I knew she could read the books and I know what words she can sound out and which ones she needs help with (we’ve covered long and short vowels but haven’t learned things like “oo” and “st” yet) so I’m not expecting something she can’t do. She just thinks I’m asking her to do something that is impossible.

My oldest child reminds me of myself so much. I was reminded of how I reacted when I found out I was pregnant with her.

My husband and I had been married for almost two years, I had three months left of college and I wasn’t working at the time so really we were in a pretty good situation to have a baby. Only, I wasn’t ready for a baby. My brother-in-law was living with us at the time (was supposed to be 3 months with us in our 2 bedroom apartment and had been almost a year), I was heading into my Law School finals with terrible morning/all day sickness, I was really looking forward to getting a job when I finished school, and I didn’t want kids yet.

I’m the oldest of 8 kids and I had told my husband before we got married that I would probably want a child or two eventually but I did not want kids for quite a while. He would have liked a baby sooner but he was willing to wait for me to be ready. When I got married my youngest sister was 5 – she was my flower girl, so you get the idea. I know babies and young children, I grew up with them. I really wanted a few baby free years.

I was not happy to be pregnant, I was pretty certain the timing was all wrong, and I told God that I really did not think this was funny at all, seriously, I’m enjoying my “Hooked on Phonics” books, let’s just stay here for a while. I’m sure he does things like this to me because it’s funny – not a mean, malicious funny, but like how I felt trying to convince my 5 yr old that she can read a book that’s almost too easy for her. It is funny, why is she resisting so much, if she would just do it she would realize how easy it is…

I finally got over it when my baby girl arrived (by this time we had bought a 3 bedroom house and kicked my brother-in-law out, and I had successfully finished school), and I really felt like my 5 year old did when she realized that the book I handed her was something she could read, I wasn’t lying when I told her she could read it.

I’m the oldest of 8 kids, I grew up with babies. My Pediatrician probably thought I was the craziest first time mom ever. I never had questions, never freaked out over anything, and was very laid back about this whole parenting thing.
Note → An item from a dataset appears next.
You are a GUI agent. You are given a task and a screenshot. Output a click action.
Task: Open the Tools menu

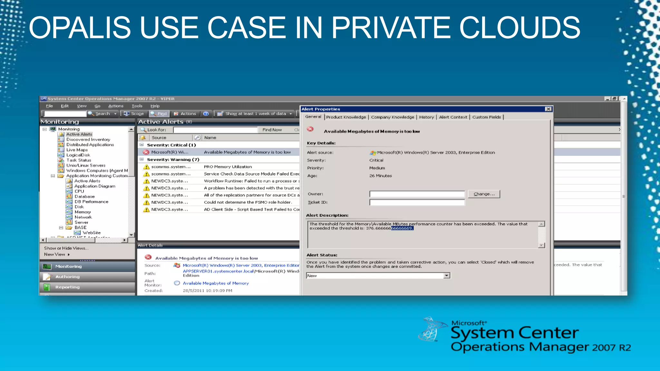[x=137, y=106]
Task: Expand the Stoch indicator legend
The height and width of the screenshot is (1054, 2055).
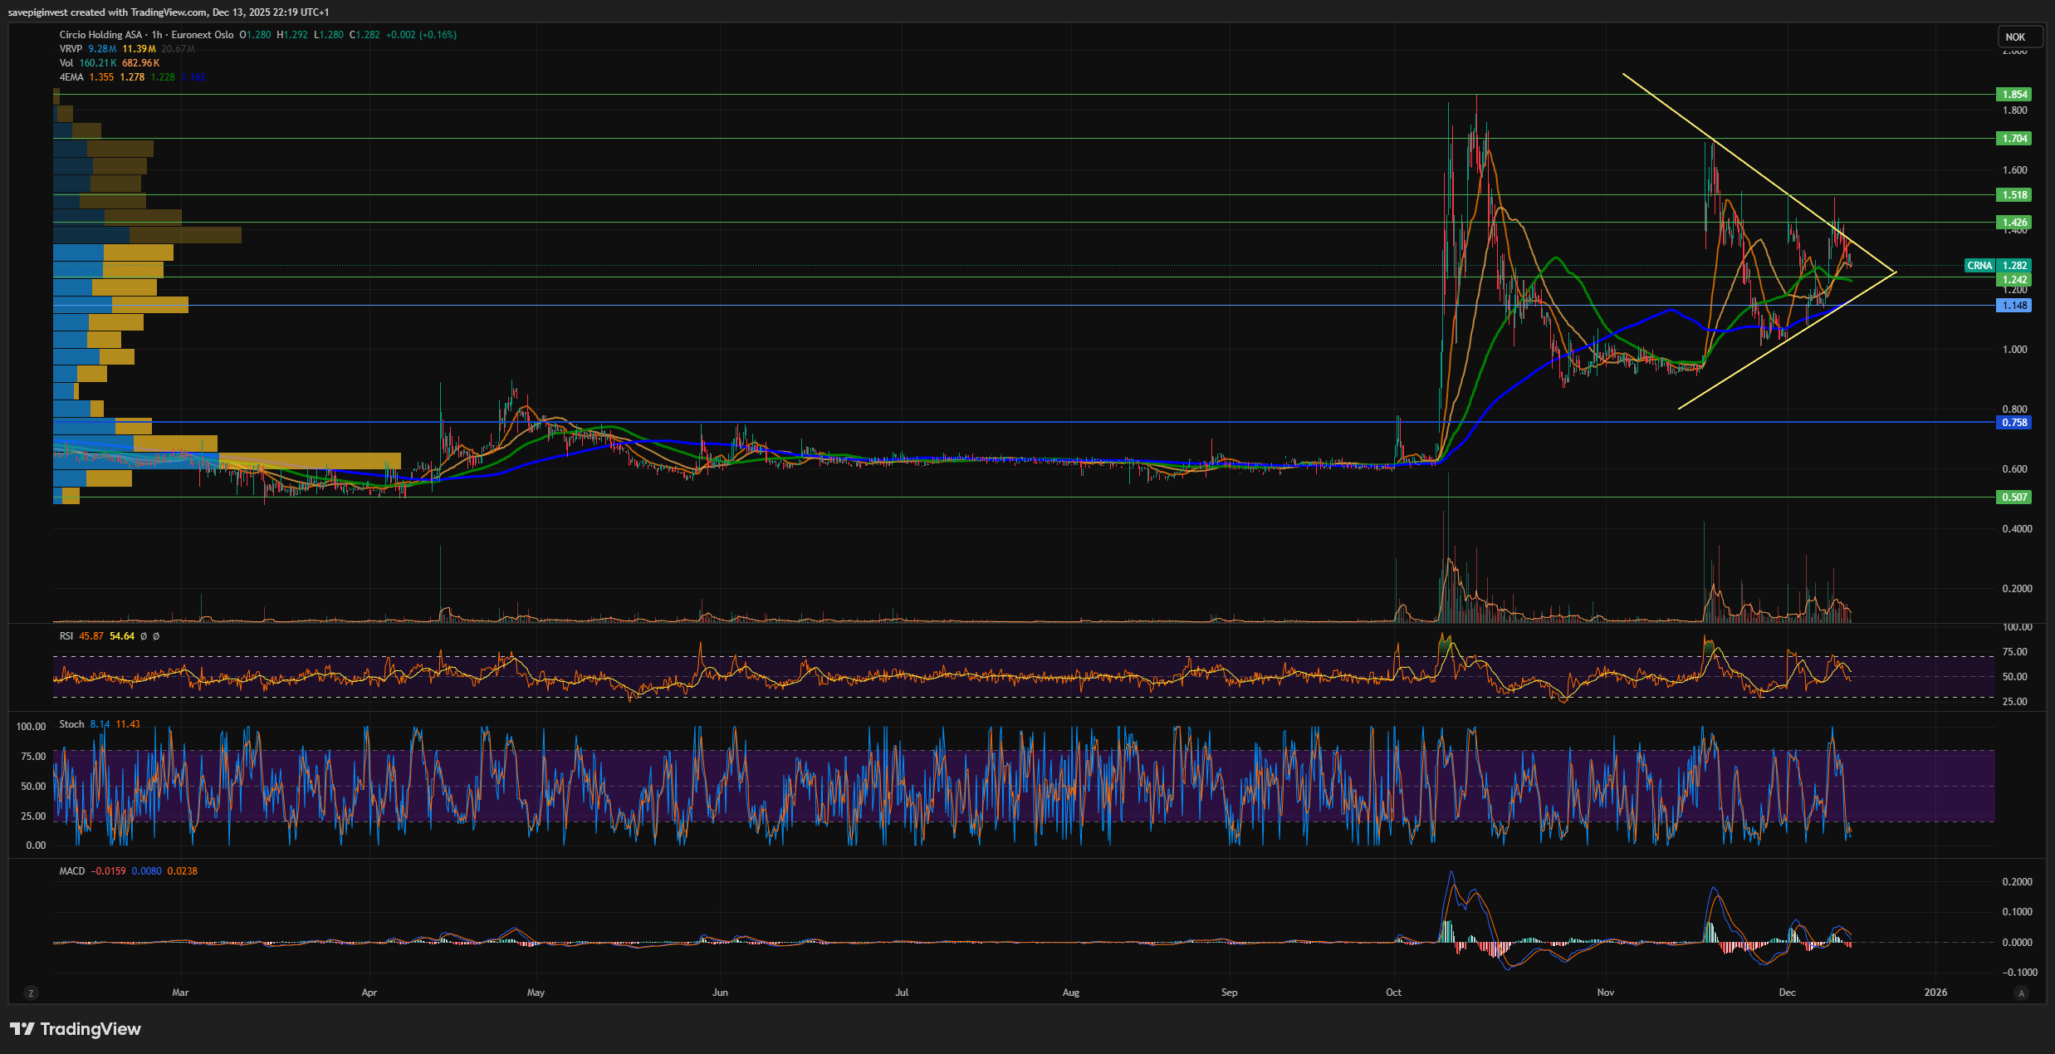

But, really, what do you expect, the only thing I had to learn how to do was nurse, other than that, I’d done this baby care thing many times. I remember being actually bored with my first because I had so much free time after she arrived – she slept so much and I had no school, no work, and a clean house. I can just see God laughing at me and saying “I told you, you know how to do this”. (really, I think that if our society liked kids more, large families would be more normal, and there would be a lot less of this “freaking out over the first baby because I don’t know what to do with a baby” syndrome, but that’s a different topic for a different day)

Now, I have 3 kids and plan to have a 4th eventually (it’s like the stack of books hidden away in the drawer, once she found out she could read the first one she’s ready for the whole stack). I will admit, the third child threw me for a loop (plus my oldest started kindergarten and we’re homeschooling so imagine an infant and homeschooling for the first time! Scheduling Crisis!!!), I remembered the craziness that comes with multiple young children (I grew up with this, remember) and I’ve accepted it. Seven months in, we’re finally settled in, and my house is never clean. But, I honestly feel like I’ve just graduated from the “easy readers” or “I Can Read” as her books are titled to something a little bit more robust like a good mystery and I can’t wait to see what the next chapter holds.